While there is widespread agreement in the tech community on the need to curb the risks of new AI models, critics say Wiener’s proposal would stifle startups, benefit U.S. competitors and weaken California’s position in the field.

Fei-Fei Li, a professor of computer science at Stanford University, is one of the well-known scholars who oppose the bill. She said that SB 1047 does not solve the problems it wants to solve, and will seriously damage the AI ​​academic community, open source community, etc., because developers will bear excessive responsibilities, which will limit their innovation. In addition, the bill requires all models that exceed a certain threshold to have a "kill switch", a mechanism that can shut down the program at any time, which will make developers more hesitant in writing code and collaborating, and research in the public sector and academia will be weakened due to lack of collaboration and other reasons. She also said that the most worrying thing is that the bill does not address the potential hazards of the development of artificial intelligence, including bias and deep fakes.
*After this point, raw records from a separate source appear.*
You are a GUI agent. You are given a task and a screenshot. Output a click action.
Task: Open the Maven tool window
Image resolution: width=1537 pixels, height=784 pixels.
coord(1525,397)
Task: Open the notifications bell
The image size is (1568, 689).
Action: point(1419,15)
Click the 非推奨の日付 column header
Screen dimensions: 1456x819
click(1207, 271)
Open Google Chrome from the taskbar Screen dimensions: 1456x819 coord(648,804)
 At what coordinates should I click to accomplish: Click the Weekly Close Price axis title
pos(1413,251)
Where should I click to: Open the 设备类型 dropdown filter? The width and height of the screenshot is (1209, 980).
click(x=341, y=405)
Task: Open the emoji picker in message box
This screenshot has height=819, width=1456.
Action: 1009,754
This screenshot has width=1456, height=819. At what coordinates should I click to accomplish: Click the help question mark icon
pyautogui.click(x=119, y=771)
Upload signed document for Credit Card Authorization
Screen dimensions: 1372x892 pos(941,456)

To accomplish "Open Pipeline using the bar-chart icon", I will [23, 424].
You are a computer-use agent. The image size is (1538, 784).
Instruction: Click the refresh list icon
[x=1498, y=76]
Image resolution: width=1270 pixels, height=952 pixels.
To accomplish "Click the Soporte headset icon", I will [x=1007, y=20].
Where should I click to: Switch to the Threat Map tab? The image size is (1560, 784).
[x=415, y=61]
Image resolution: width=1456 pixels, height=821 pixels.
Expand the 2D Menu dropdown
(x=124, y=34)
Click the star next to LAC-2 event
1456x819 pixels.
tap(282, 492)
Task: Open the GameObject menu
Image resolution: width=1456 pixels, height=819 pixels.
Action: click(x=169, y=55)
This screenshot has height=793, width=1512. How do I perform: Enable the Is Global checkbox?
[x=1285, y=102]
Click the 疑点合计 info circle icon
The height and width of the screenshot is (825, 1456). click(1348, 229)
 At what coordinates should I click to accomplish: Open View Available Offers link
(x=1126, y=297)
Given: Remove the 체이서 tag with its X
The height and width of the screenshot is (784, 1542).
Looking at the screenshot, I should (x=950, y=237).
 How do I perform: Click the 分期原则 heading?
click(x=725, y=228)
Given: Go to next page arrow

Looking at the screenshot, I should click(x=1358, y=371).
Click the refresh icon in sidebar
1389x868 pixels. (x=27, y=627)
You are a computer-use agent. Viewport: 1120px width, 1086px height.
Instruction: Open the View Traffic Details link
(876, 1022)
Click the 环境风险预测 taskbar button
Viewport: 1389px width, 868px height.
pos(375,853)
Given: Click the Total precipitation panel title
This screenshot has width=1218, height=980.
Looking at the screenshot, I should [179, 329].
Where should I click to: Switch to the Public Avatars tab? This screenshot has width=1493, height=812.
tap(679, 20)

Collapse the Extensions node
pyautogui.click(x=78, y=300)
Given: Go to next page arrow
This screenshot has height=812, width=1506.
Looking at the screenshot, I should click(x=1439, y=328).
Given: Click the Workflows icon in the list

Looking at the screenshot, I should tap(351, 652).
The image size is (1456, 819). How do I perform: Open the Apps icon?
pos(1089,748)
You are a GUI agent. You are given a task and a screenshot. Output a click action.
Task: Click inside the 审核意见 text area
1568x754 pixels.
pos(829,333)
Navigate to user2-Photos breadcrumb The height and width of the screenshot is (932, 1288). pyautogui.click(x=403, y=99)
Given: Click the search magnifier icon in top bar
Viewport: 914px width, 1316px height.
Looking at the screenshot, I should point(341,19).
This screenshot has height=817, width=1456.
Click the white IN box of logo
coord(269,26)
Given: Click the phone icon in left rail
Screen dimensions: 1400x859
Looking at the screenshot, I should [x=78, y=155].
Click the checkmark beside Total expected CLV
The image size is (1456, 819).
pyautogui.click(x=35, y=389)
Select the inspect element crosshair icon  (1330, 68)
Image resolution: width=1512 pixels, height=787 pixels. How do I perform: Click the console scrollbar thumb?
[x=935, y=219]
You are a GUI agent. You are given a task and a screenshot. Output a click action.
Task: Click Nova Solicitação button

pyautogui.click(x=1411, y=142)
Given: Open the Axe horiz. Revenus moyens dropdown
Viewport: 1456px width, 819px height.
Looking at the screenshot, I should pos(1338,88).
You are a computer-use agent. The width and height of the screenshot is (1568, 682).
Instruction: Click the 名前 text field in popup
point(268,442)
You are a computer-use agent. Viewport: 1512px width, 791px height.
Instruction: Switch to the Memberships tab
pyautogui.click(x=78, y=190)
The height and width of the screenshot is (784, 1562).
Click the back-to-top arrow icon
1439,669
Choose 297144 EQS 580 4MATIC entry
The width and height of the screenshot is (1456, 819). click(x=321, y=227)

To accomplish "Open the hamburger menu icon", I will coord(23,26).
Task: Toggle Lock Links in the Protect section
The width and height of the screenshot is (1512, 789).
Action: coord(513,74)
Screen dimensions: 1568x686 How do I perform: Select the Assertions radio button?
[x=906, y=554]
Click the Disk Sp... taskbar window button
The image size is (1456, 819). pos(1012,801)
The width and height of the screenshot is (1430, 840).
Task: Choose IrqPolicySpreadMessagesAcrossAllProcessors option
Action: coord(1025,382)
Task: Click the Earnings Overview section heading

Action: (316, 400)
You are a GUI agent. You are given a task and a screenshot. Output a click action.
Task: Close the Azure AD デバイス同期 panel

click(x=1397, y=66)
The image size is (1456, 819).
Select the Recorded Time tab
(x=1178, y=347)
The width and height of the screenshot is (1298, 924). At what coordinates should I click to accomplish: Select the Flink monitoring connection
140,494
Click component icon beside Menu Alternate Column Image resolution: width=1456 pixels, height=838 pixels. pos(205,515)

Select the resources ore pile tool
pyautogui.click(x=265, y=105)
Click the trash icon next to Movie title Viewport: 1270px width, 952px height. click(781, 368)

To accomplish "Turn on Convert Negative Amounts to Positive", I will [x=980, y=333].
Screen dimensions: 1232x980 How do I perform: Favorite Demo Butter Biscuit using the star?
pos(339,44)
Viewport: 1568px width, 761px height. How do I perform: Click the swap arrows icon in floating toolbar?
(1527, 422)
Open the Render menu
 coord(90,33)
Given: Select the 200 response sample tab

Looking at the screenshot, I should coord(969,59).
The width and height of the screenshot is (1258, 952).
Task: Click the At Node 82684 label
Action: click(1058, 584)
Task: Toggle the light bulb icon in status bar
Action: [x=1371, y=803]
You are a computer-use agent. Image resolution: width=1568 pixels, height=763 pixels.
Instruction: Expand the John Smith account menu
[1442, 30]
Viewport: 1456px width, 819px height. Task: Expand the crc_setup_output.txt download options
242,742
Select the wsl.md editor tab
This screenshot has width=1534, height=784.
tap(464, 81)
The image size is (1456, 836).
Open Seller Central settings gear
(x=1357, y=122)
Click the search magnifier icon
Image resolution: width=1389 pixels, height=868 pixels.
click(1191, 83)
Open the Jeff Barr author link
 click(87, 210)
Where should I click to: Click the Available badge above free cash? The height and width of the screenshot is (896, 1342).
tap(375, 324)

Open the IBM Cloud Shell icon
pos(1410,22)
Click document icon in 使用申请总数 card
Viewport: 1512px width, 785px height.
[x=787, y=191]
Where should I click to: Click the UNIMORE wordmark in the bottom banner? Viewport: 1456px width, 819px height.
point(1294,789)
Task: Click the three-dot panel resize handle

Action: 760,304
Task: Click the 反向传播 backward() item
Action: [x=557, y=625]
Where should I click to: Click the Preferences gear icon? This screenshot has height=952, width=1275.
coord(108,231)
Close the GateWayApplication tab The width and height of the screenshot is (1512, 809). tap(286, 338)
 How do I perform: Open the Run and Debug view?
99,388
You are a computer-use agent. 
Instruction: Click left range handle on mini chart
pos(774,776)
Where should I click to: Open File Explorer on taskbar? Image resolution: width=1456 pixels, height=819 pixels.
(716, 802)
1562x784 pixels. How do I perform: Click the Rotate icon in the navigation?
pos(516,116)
OpenAI, an American artificial intelligence company, recently publicly expressed its opposition to the bill. Jason Quan, the company's chief strategy officer, wrote in a letter to Weiner that the bill threatens "California's unique position as a global leader in artificial intelligence." He added that it could "slow down the pace of innovation and cause world-class engineers and entrepreneurs to leave the state to seek opportunities elsewhere." Another technology company, Meta, believes that the bill "prevents the release of open source artificial intelligence models."

Critics, including U.S. Democratic lawmakers, believe that threatening to take punitive measures against developers in an emerging field could stifle innovation. Former House Speaker Pelosi also issued a statement opposing the bill on the 16th. The statement said, "Many people in Congress believe that SB 1047 is well-intentioned but wrong." She said that senior Democratic Party officials have shared their concerns with Weiner, "Although we hope that California will lead the development of artificial intelligence in terms of protecting consumers, data, intellectual property rights, etc., SB 1047 does more harm than good."

California lawmakers, hoping to get Governor Gavin Newsom to sign a less controversial artificial intelligence bill, made significant changes to SB 1047, but failed to convince Silicon Valley's most important artificial intelligence lab that the bill is worth passing. SB 1047 is currently undergoing a final vote in the California State Assembly and may be submitted to Newsom's desk by the end of this month. Newsom has not yet stated his views on the bill, but his decision is widely watched by Silicon Valley and the US technology community.